Records for locating displayed items
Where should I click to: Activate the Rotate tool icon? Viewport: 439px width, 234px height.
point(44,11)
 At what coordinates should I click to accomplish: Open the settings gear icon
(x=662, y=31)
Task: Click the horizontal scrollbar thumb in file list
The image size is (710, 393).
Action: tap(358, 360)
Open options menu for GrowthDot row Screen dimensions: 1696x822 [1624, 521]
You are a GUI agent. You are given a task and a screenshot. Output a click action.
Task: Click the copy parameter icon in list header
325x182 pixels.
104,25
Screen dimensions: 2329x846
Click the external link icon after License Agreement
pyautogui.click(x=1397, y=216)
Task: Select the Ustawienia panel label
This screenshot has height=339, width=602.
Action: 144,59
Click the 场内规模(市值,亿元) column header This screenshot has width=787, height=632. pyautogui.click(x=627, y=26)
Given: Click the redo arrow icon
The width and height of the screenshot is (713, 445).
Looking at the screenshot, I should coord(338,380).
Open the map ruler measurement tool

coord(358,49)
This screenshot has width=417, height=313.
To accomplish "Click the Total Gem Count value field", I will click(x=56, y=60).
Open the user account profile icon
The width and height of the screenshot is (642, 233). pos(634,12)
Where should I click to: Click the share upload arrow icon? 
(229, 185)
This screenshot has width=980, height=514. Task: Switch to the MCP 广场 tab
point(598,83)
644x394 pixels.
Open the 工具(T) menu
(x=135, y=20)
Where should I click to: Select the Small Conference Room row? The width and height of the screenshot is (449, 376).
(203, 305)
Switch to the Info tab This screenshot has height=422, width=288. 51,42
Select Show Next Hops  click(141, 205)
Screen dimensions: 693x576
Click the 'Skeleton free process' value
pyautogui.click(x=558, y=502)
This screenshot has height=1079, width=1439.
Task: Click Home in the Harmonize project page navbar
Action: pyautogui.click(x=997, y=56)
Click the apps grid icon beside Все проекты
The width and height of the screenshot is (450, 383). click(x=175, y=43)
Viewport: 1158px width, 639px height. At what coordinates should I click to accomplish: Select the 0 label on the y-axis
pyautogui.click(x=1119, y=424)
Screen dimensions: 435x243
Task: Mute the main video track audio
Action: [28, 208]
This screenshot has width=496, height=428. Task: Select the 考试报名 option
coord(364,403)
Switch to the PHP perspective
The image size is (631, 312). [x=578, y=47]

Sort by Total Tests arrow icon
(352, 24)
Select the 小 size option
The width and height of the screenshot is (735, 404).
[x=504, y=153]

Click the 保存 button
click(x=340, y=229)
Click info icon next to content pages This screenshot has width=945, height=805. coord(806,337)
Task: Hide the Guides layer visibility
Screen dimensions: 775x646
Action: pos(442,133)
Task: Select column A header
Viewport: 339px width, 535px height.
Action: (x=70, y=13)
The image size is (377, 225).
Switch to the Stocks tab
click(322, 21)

• [What the task requires]:
Copy out every line of the records above without any changes.

• [Exercise result]:
Where should I click to: Activate the Rotate tool icon? Viewport: 439px width, 234px height.
point(44,11)
 At what coordinates should I click to accomplish: Open the settings gear icon
(x=662, y=31)
Task: Click the horizontal scrollbar thumb in file list
The image size is (710, 393).
Action: tap(358, 360)
Open options menu for GrowthDot row Screen dimensions: 1696x822 [1624, 521]
You are a GUI agent. You are given a task and a screenshot. Output a click action.
Task: Click the copy parameter icon in list header
325x182 pixels.
104,25
Screen dimensions: 2329x846
Click the external link icon after License Agreement
pyautogui.click(x=1397, y=216)
Task: Select the Ustawienia panel label
This screenshot has height=339, width=602.
Action: 144,59
Click the 场内规模(市值,亿元) column header This screenshot has width=787, height=632. pyautogui.click(x=627, y=26)
Given: Click the redo arrow icon
The width and height of the screenshot is (713, 445).
Looking at the screenshot, I should coord(338,380).
Open the map ruler measurement tool

coord(358,49)
This screenshot has width=417, height=313.
To accomplish "Click the Total Gem Count value field", I will click(x=56, y=60).
Open the user account profile icon
The width and height of the screenshot is (642, 233). pos(634,12)
Where should I click to: Click the share upload arrow icon? 
(229, 185)
This screenshot has width=980, height=514. Task: Switch to the MCP 广场 tab
point(598,83)
644x394 pixels.
Open the 工具(T) menu
(x=135, y=20)
Where should I click to: Select the Small Conference Room row? The width and height of the screenshot is (449, 376).
(203, 305)
Switch to the Info tab This screenshot has height=422, width=288. 51,42
Select Show Next Hops  click(141, 205)
Screen dimensions: 693x576
Click the 'Skeleton free process' value
pyautogui.click(x=558, y=502)
This screenshot has height=1079, width=1439.
Task: Click Home in the Harmonize project page navbar
Action: pyautogui.click(x=997, y=56)
Click the apps grid icon beside Все проекты
The width and height of the screenshot is (450, 383). click(x=175, y=43)
Viewport: 1158px width, 639px height. At what coordinates should I click to accomplish: Select the 0 label on the y-axis
pyautogui.click(x=1119, y=424)
Screen dimensions: 435x243
Task: Mute the main video track audio
Action: [28, 208]
This screenshot has width=496, height=428. Task: Select the 考试报名 option
coord(364,403)
Switch to the PHP perspective
The image size is (631, 312). [x=578, y=47]

Sort by Total Tests arrow icon
(352, 24)
Select the 小 size option
The width and height of the screenshot is (735, 404).
[x=504, y=153]

Click the 保存 button
click(x=340, y=229)
Click info icon next to content pages This screenshot has width=945, height=805. coord(806,337)
Task: Hide the Guides layer visibility
Screen dimensions: 775x646
Action: pos(442,133)
Task: Select column A header
Viewport: 339px width, 535px height.
Action: (x=70, y=13)
The image size is (377, 225).
Switch to the Stocks tab
click(322, 21)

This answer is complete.